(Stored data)
☆ ☆ ☆ ☆
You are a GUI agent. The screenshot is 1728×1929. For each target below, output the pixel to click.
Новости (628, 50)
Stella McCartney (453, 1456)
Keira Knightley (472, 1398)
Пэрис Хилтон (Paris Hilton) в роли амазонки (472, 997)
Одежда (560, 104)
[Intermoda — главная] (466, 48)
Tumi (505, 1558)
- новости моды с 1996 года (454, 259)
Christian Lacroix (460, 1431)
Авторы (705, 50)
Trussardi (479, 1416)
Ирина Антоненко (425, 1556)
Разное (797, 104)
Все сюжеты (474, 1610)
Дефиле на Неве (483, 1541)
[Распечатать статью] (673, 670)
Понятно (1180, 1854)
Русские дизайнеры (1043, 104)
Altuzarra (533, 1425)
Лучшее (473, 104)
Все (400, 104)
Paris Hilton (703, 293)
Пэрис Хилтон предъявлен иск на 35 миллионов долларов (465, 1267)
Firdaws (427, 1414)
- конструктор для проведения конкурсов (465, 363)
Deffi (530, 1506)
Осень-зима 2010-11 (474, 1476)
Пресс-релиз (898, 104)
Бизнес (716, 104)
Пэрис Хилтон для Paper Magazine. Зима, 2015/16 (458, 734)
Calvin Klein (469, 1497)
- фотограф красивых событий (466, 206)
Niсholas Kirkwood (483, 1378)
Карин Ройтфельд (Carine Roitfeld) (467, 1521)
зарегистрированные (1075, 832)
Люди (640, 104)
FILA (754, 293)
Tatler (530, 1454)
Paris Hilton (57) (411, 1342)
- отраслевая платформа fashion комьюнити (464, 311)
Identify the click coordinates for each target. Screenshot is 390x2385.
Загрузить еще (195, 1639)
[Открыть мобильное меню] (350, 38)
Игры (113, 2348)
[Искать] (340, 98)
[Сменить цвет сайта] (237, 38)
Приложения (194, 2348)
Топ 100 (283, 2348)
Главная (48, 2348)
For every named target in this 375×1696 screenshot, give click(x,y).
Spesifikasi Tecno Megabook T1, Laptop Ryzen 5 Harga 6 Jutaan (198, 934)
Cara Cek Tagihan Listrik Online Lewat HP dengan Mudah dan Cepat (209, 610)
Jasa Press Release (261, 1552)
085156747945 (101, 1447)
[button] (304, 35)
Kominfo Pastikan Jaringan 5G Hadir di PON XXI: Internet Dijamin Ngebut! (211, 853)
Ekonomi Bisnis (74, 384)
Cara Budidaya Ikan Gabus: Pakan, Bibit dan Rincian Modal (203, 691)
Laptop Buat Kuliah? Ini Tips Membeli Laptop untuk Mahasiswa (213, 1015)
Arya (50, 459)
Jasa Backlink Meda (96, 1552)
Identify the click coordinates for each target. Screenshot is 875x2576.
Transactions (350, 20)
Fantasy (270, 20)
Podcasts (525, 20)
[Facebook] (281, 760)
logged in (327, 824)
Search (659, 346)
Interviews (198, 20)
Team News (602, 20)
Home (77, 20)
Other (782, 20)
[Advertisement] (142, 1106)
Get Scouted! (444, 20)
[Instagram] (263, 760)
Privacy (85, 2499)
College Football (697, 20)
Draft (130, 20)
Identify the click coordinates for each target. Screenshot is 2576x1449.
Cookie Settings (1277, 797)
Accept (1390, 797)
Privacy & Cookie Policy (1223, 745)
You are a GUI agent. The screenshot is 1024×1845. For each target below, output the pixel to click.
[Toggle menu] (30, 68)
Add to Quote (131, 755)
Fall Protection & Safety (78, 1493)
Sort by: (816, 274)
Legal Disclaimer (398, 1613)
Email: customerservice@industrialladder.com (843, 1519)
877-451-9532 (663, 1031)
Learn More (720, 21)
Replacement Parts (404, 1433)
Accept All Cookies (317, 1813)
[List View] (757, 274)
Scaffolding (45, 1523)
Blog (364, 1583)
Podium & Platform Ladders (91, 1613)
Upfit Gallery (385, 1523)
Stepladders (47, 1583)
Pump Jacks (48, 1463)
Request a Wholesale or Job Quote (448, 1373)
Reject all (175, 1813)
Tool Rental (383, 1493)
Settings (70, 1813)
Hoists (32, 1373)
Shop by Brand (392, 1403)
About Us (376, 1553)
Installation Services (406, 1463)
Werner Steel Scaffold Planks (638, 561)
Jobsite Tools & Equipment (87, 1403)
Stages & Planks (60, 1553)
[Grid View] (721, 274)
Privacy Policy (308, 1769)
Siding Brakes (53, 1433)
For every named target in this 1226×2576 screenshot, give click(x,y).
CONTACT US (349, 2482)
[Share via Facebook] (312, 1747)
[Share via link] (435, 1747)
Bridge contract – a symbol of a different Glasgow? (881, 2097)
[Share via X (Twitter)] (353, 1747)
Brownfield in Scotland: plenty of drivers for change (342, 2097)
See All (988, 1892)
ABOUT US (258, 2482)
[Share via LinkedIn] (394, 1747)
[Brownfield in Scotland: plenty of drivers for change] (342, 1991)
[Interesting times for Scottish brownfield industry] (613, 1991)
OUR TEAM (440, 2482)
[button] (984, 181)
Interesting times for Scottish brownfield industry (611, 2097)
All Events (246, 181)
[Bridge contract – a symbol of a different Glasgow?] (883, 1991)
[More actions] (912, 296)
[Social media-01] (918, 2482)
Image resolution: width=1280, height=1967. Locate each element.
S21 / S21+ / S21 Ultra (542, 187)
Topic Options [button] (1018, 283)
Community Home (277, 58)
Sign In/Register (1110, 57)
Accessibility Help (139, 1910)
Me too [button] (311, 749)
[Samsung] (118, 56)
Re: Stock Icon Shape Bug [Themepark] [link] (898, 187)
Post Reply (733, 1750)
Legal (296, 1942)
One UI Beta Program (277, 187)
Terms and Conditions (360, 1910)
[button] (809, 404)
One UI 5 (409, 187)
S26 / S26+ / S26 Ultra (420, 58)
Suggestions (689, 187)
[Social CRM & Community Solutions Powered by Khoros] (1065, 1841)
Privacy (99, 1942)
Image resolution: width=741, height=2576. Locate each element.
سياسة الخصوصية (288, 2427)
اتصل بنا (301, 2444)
☆ ☆ ☆ ☆
Exercise goal:
Take the entries above and return only the lines from the one with "Sort by: (816, 274)" to the one with "All Events (246, 181)", both included, unchanged.

Exercise output:
Sort by: (816, 274)
Legal Disclaimer (398, 1613)
Email: customerservice@industrialladder.com (843, 1519)
877-451-9532 (663, 1031)
Learn More (720, 21)
Replacement Parts (404, 1433)
Accept All Cookies (317, 1813)
[List View] (757, 274)
Scaffolding (45, 1523)
Blog (364, 1583)
Podium & Platform Ladders (91, 1613)
Upfit Gallery (385, 1523)
Stepladders (47, 1583)
Pump Jacks (48, 1463)
Request a Wholesale or Job Quote (448, 1373)
Reject all (175, 1813)
Tool Rental (383, 1493)
Settings (70, 1813)
Hoists (32, 1373)
Shop by Brand (392, 1403)
About Us (376, 1553)
Installation Services (406, 1463)
Werner Steel Scaffold Planks (638, 561)
Jobsite Tools & Equipment (87, 1403)
Stages & Planks (60, 1553)
[Grid View] (721, 274)
Privacy Policy (308, 1769)
Siding Brakes (53, 1433)
For every named target in this 1226×2576 screenshot, give click(x,y).
CONTACT US (349, 2482)
[Share via Facebook] (312, 1747)
[Share via link] (435, 1747)
Bridge contract – a symbol of a different Glasgow? (881, 2097)
[Share via X (Twitter)] (353, 1747)
Brownfield in Scotland: plenty of drivers for change (342, 2097)
See All (988, 1892)
ABOUT US (258, 2482)
[Share via LinkedIn] (394, 1747)
[Brownfield in Scotland: plenty of drivers for change] (342, 1991)
[Interesting times for Scottish brownfield industry] (613, 1991)
OUR TEAM (440, 2482)
[button] (984, 181)
Interesting times for Scottish brownfield industry (611, 2097)
All Events (246, 181)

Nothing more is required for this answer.